The Bulletin compiles news from in and around the US South. We hope these posts will provide space for lively discussion and debate regarding issues of importance to those living in and intellectually engaging with the US South.
- The Army Corps of Engineers is planning to close a controversial freshwater diversion that appeared to be building new land at West Bay at the mouth of the Mississippi in the lower Plaquemines Parish, Louisiana. The Corps now plans to use sediment dredged from the river to accomplish the same goal of rebuilding wetlands on the Louisiana coast.
- Mississippi Secretary of State Delbert Hosemann is seeking federal approval for the state's new voter ID law (House Bill 921). Hosemann is in the process of estimating how many Mississippi voters currently lack proper identification under the new law. He claims that the bill does not suffer from the same issues that led the Justice Department to reject similar proposals in Texas and South Carolina earlier this year.
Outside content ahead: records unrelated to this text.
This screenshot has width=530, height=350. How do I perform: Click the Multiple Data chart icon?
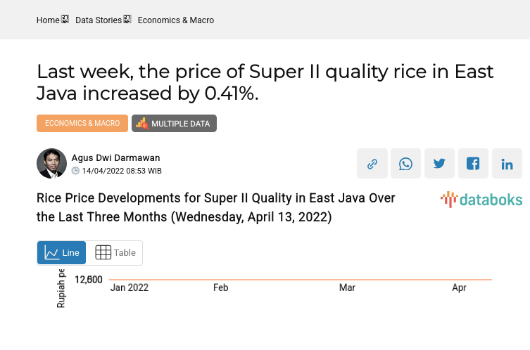pos(142,124)
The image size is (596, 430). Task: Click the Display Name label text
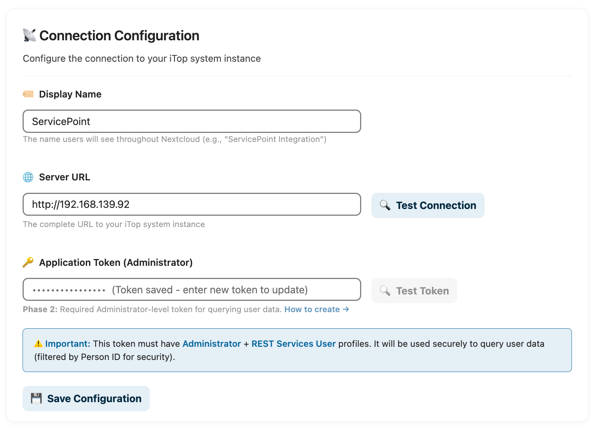(70, 94)
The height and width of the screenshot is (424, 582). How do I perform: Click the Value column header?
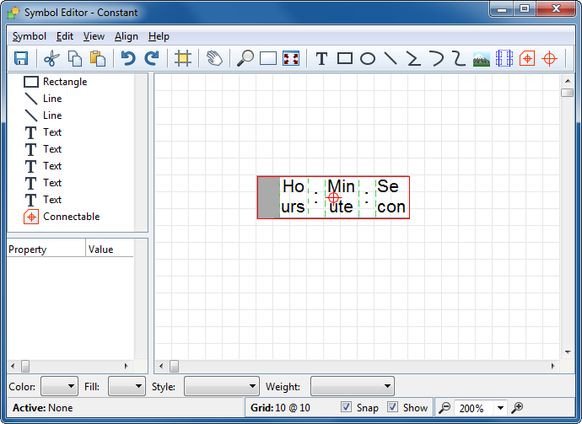click(110, 250)
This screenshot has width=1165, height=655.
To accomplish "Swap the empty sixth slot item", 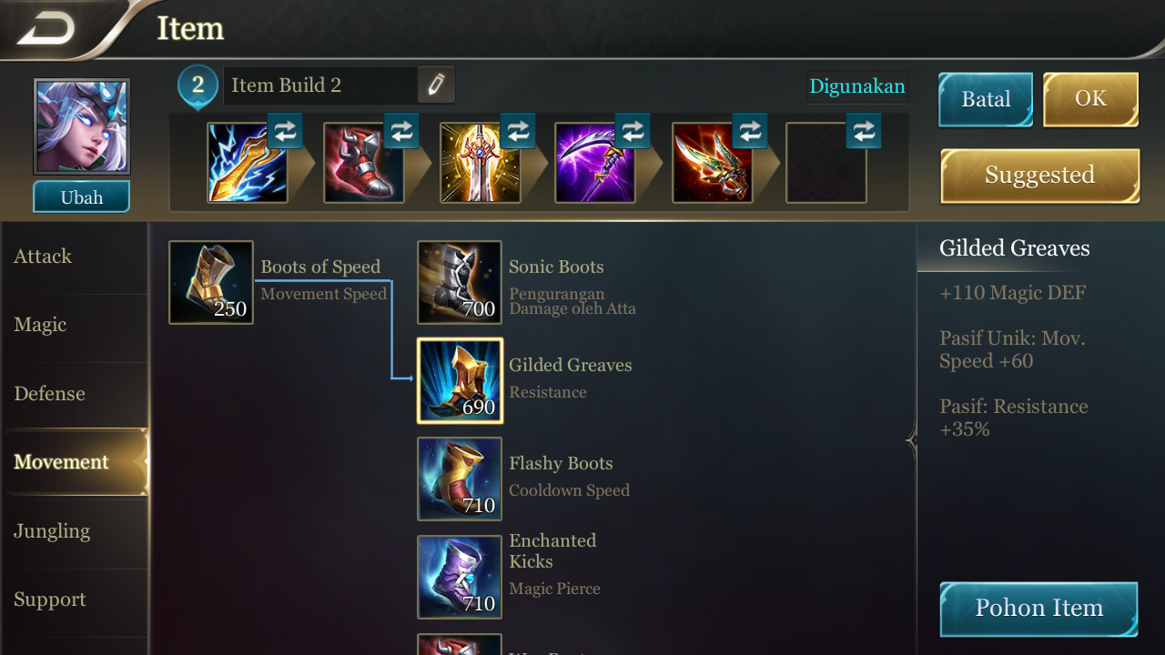I will pos(864,132).
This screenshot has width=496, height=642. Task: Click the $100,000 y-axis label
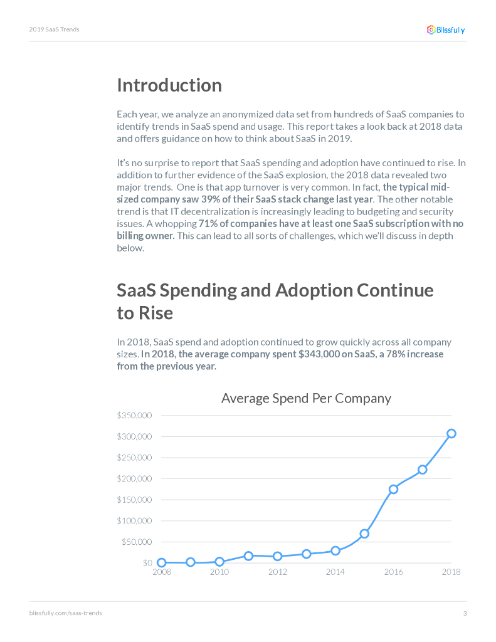134,520
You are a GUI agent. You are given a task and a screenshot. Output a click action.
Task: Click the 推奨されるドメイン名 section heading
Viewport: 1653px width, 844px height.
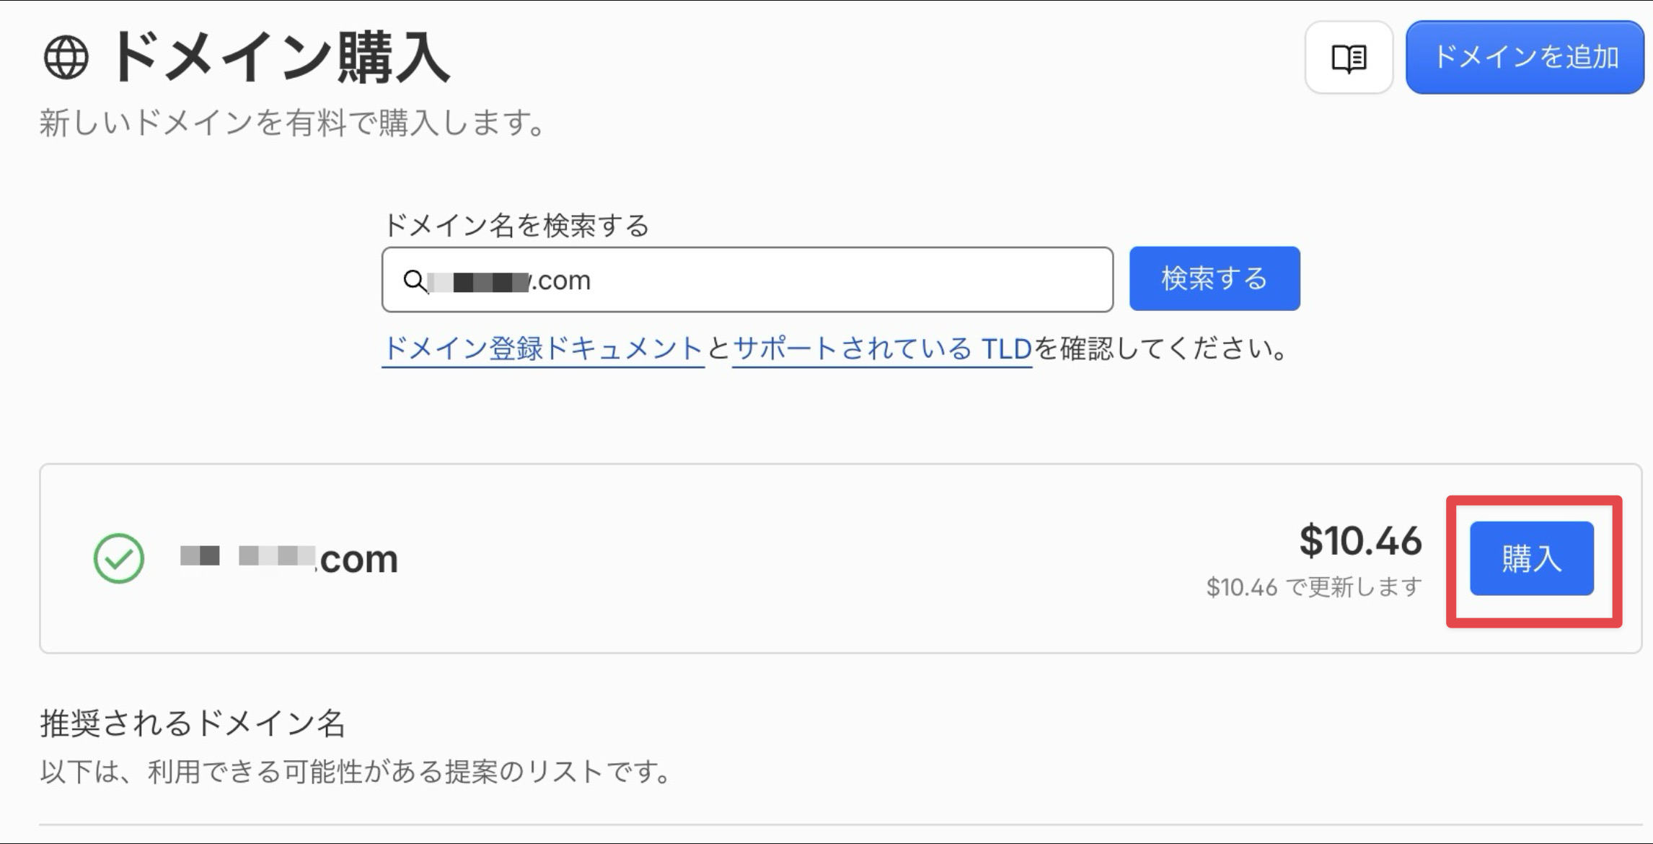coord(193,723)
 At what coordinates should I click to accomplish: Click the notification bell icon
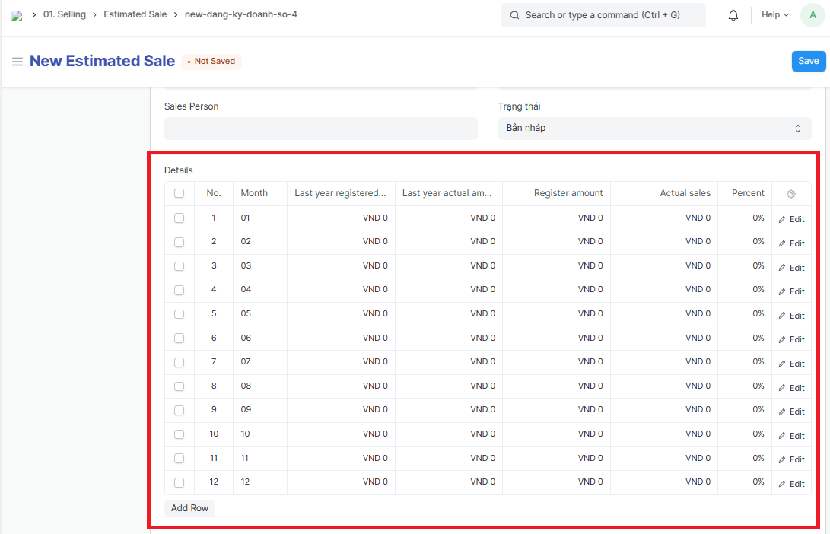tap(733, 15)
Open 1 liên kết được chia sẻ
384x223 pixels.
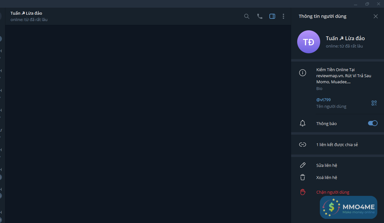[x=337, y=145]
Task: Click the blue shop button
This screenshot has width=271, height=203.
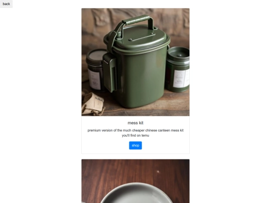Action: [x=136, y=145]
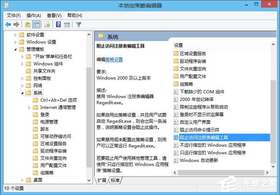
Task: Expand the Internet 通信管理 tree node
Action: [x=29, y=107]
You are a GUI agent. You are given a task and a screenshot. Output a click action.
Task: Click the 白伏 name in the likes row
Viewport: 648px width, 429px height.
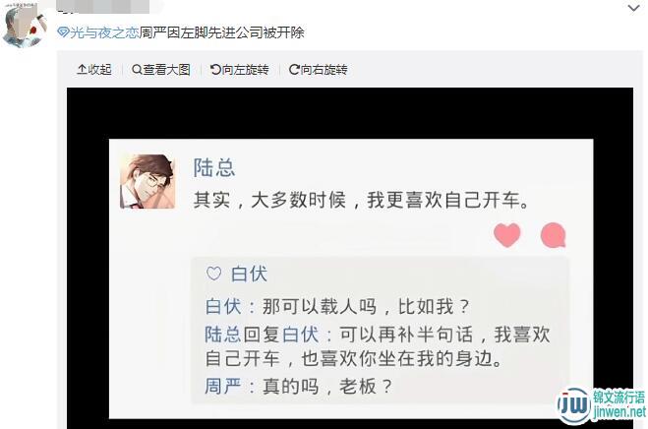(249, 274)
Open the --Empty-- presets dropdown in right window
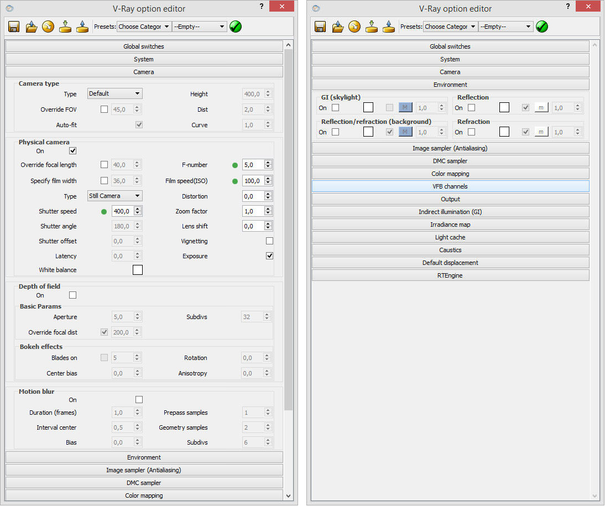The width and height of the screenshot is (605, 506). (x=505, y=27)
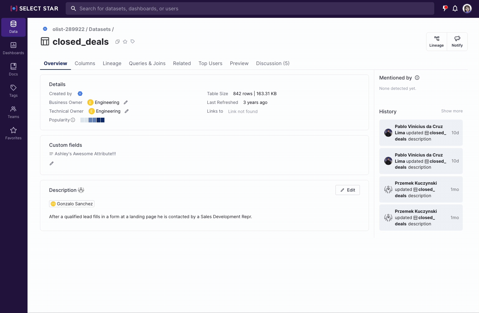
Task: Switch to the Columns tab
Action: (85, 63)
- The US Supreme Court handed down a ruling yesterday in the case of Fletcher v. Lamone which upheld Maryland's "No Representation Without Population Act." The law was enacted in 2010 to ensure that incarcerated persons would be counted as residents of their home addresses when the state drew new legislative districts. Large populations of incarcerated persons had previously been counted in the districts in which they were imprisoned (prison-based gerrymandering). Passage of the bill (passed as HB 496 and SB 400) in 2010, and its affirmation in the nation's highest court on Tuesday, was heralded as a major civil rights victory.